This Central Valley city could reap financial rewards if its selection
as the preferred site of a high-security hospital for male sexually
violent predators clears the Legislature.
Coalinga
lobbied for the hospital against El Centro in Imperial County near
San Diego.
California’s
Sexually Violent Predator law, passed in 1995, provides that violent
sexual predators can be held for an additional two years after a
prison term ends if the court and psychiatrists recommend it, said
Larry B. McVicar, Coalinga city council member and associate warden
at nearby Pleasant Valley State Prison. The proposed state hospital
in Coalinga would house such offenders, McVicar said.
More
than 330 males are being treated at Atascadero State Hospital in
San Luis Obispo under the Sexually Violent Predator law.
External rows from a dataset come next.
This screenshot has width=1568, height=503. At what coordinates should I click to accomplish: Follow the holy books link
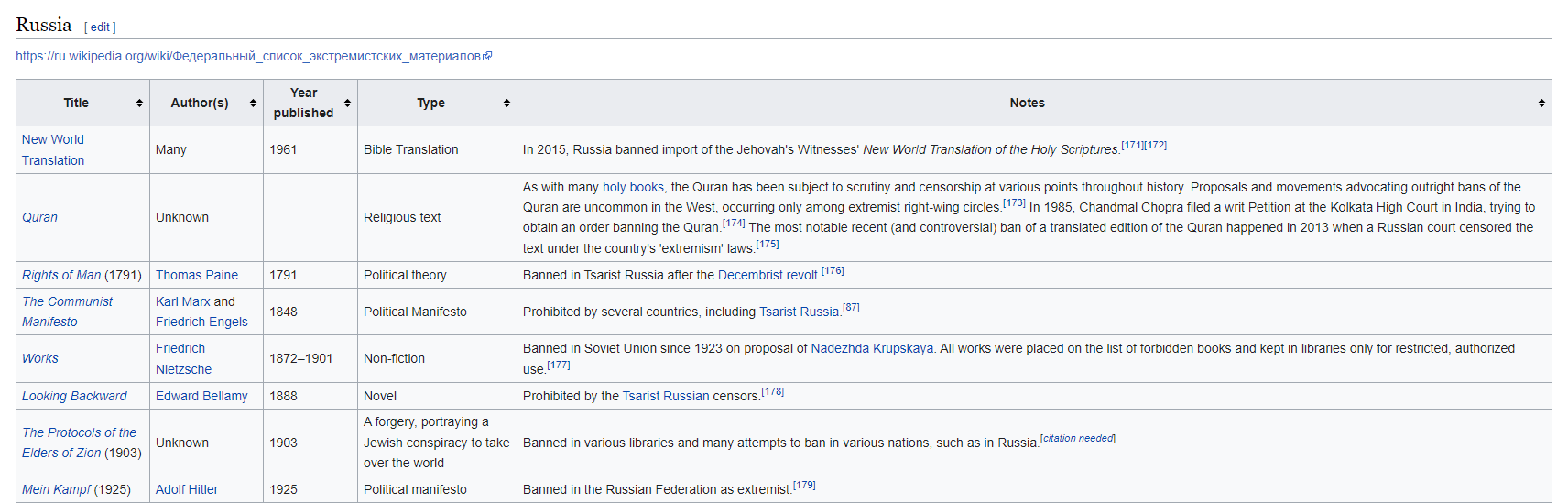click(x=633, y=187)
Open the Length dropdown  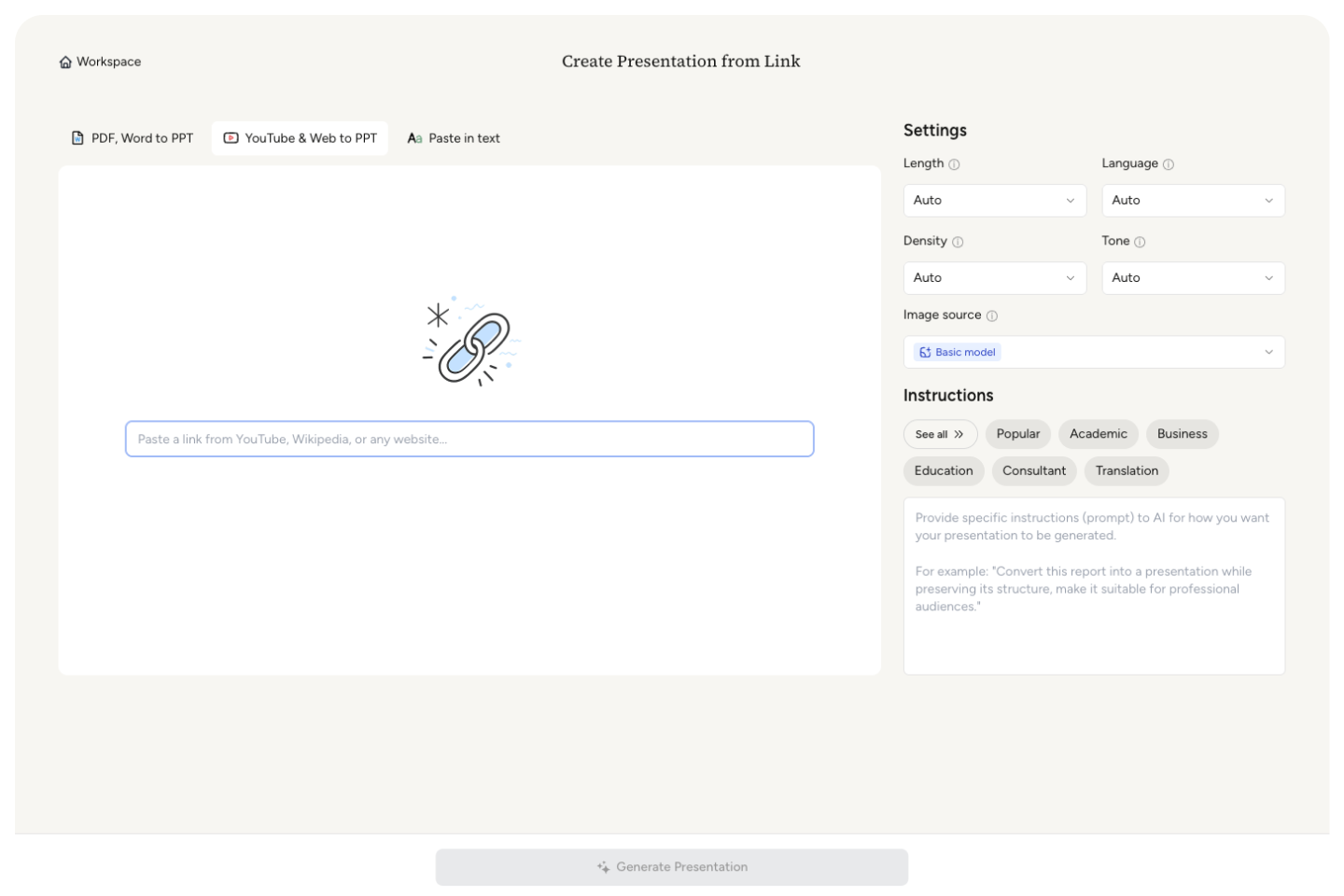[x=994, y=201]
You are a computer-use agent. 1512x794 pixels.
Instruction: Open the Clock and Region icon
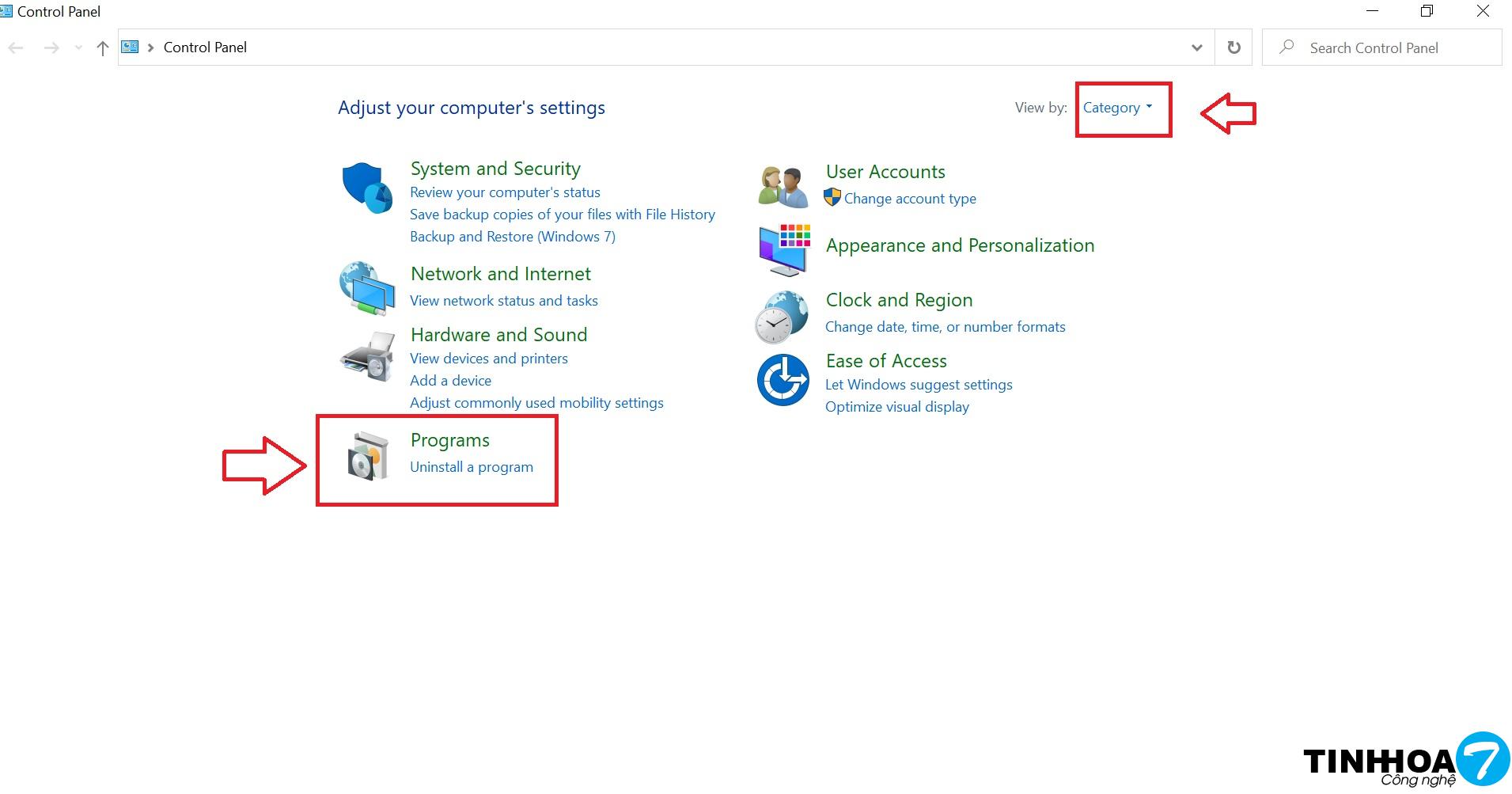782,317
That population
would be moved to Coalinga upon the projected completion in 2004
of the new hospital, according to the California Department of Mental
Health. Female sexual predators will continue to be treated at Patton
State Hospital in San Bernardino.
The
Joint Legislative Budget Committee in Sacramento has until September
to review the preferred site, said Nora Romero, spokeswoman for
the California Department of Mental Health. "If there are no
problems, then in general the director of the Department of Mental
Health can certify and complete the final environmental impact report,"
Romero said.
"It
looks pretty definite that we’ll get [the hospital]," McVicar
said. "It would have a major impact on local employment. The
local community college would be the training site for psychiatric
technicians, and it will be adding a nursing program.
"The
current plan is to be connected to a University of California medical
school so that residents can work here," he added.
The
hospital would have 1,500 employees to start, McVicar said.